Patients have shared insightful comments about their virtual health assistant interactions. “Our patients at Northwell Health feel that someone is always thinking about them. In a 30 day period, we are able to increase the number of touches by 5-6 contacts”.  Hallie went on to say “we thought that caregivers would be more interested in seeing these digital conversations with mom. We learned some didn’t because ‘she doesn’t live with me’. Several seniors do not want to ‘bother their daughter with this information’. We have also learned that patients who are hard of hearing really like to use the chatbot because it is easier to communicate with the care team”.  

Staff Considerations:  

During the planning stages, panelists feel it is important to educate their staff. They need to feel comfortable with this new digital interaction, understand how to describe it to patients and have a clear picture how this will impact their workflow. Specific considerations include:

Extensive staff education. “We were surprised at the amount of time/education required with our staff. They needed to understand why and what does it mean for them”, admits Hallie.

Devin adds “we train with our staff, demonstrate the app and provide a cheat sheet for reference, which tells about them about our Alexa skill, how to open it, start it, stop it, what you can ask and what it is used for”.

Stage the implementation. “We have limited the roll out of the voice app to 5-10 per week because we did not want to overwhelm our staff at BCH”, explains Devin.

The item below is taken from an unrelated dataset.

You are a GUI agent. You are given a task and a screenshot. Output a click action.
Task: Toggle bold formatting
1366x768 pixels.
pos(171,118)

Success Measures & Future Virtual Health Assistants

Later in the year, panelists will be evaluating their program from an experience (patient, staff), operational efficiency and clinical perspective.

“At BCH, we want to see if parents are completing the questions and determining where they drop off so that we can build a better experience”, describes Devin.

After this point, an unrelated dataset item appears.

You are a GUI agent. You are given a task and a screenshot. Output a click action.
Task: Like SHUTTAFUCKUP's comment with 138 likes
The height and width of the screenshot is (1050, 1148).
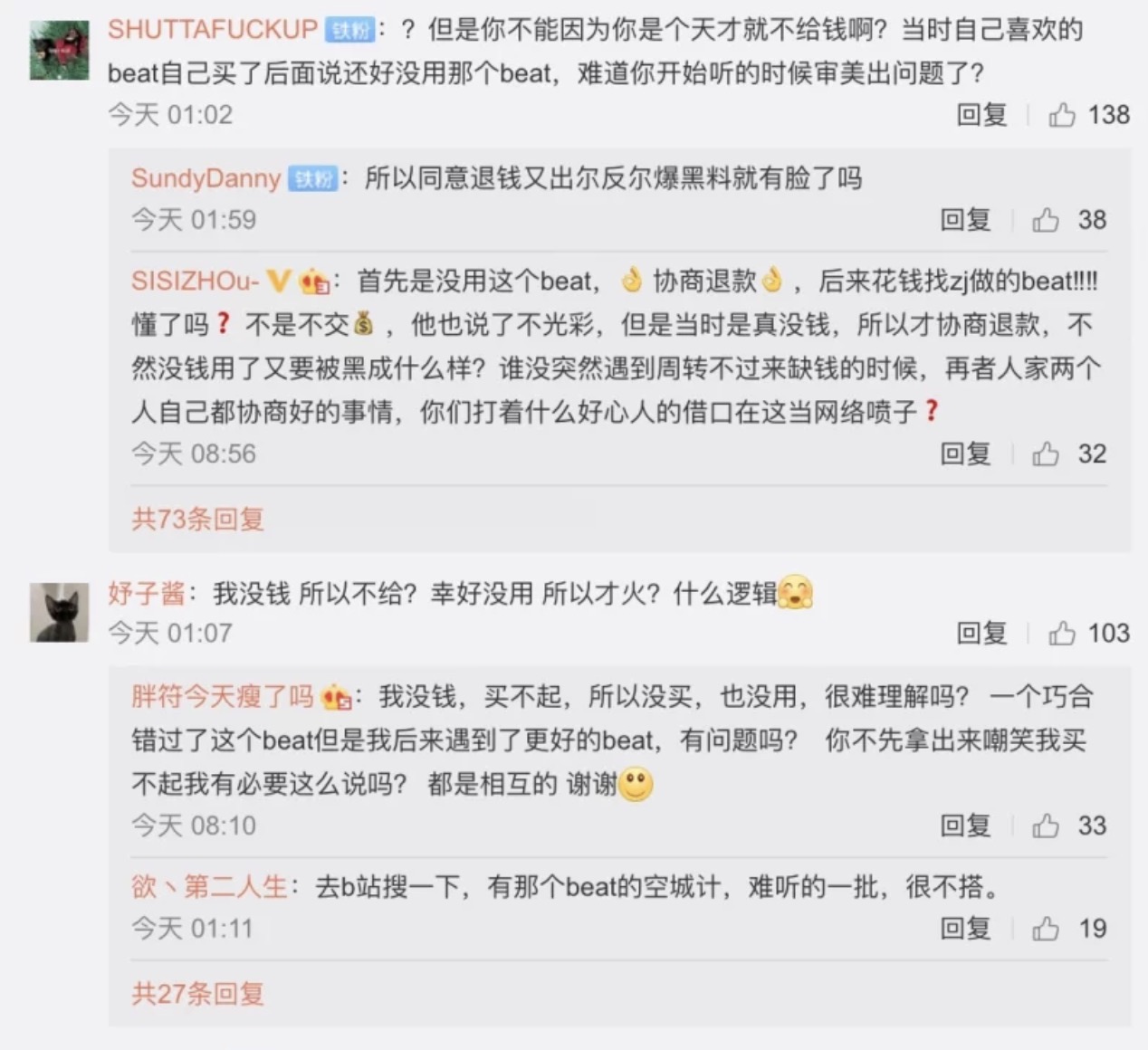tap(1062, 115)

“Our virtual health assistant is replacing the manual labor from looking up the nearest lab to calling cancer patients about positive test results”, shares Rich. “As an extension of our care, we expect to decrease the number of follow up in person visits which will free us up to care for more patients”.

“Our staff is seeing the fruits of labor… ‘we don’t have to call him’, ‘we can quickly get to the root of the problem”, adds Hallie.

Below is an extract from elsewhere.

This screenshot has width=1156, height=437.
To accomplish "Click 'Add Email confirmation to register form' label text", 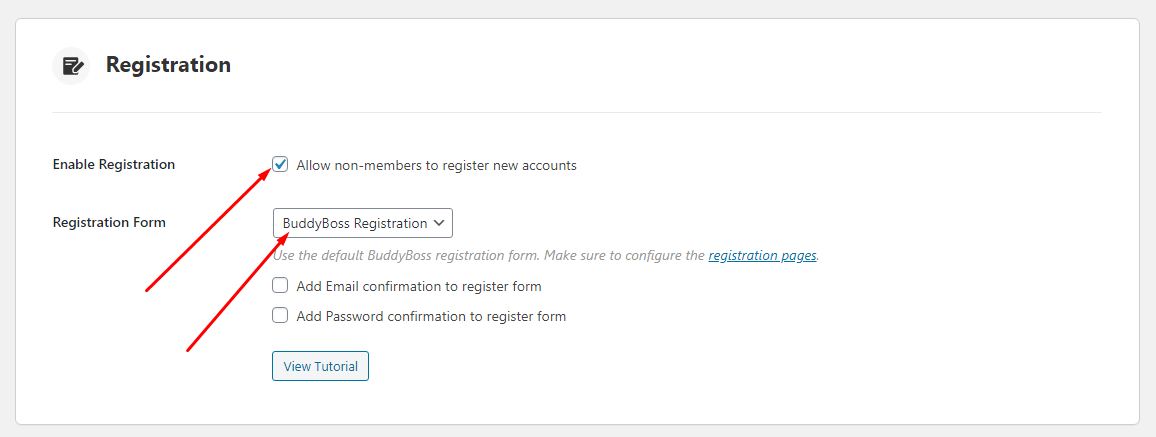I will pos(419,286).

Panelists expressed the need in the future to capture and place pertinent information from the digital health interaction into the patient’s electronic medical record.

Future Plans: 

Refine conversation based on role. “At Northwell Health, we are talking about tweaking the conversation for the caregiver”, explains Hallie.

Expand languages. “We currently offer our chatbot in English and Spanish but will add other languages”, Hallie shares.  

Add new capabilities. “We plan to add more symptoms to our health assistant to provide more information for our PSA monitoring”, explains Rich.

Extend the Experience. “We are working on expanding the digital conversation from 30 to 90 days so that we have more insight into their receovery”, mentions Hallie.

Connect into Virtual Care. “At BCH, we are thinking about triggering a virtual visit when the parent indicates that she needs to speak with someone”, shares Devin. 

Northwell Health is planning to continuously launch Health Chats across their organization given their strategic investment in ConversaHealth. “We have already launched Health Chats to patients with head and neck cancer and are getting ready to roll out them out in our cardiac surgery department” Hallie concludes.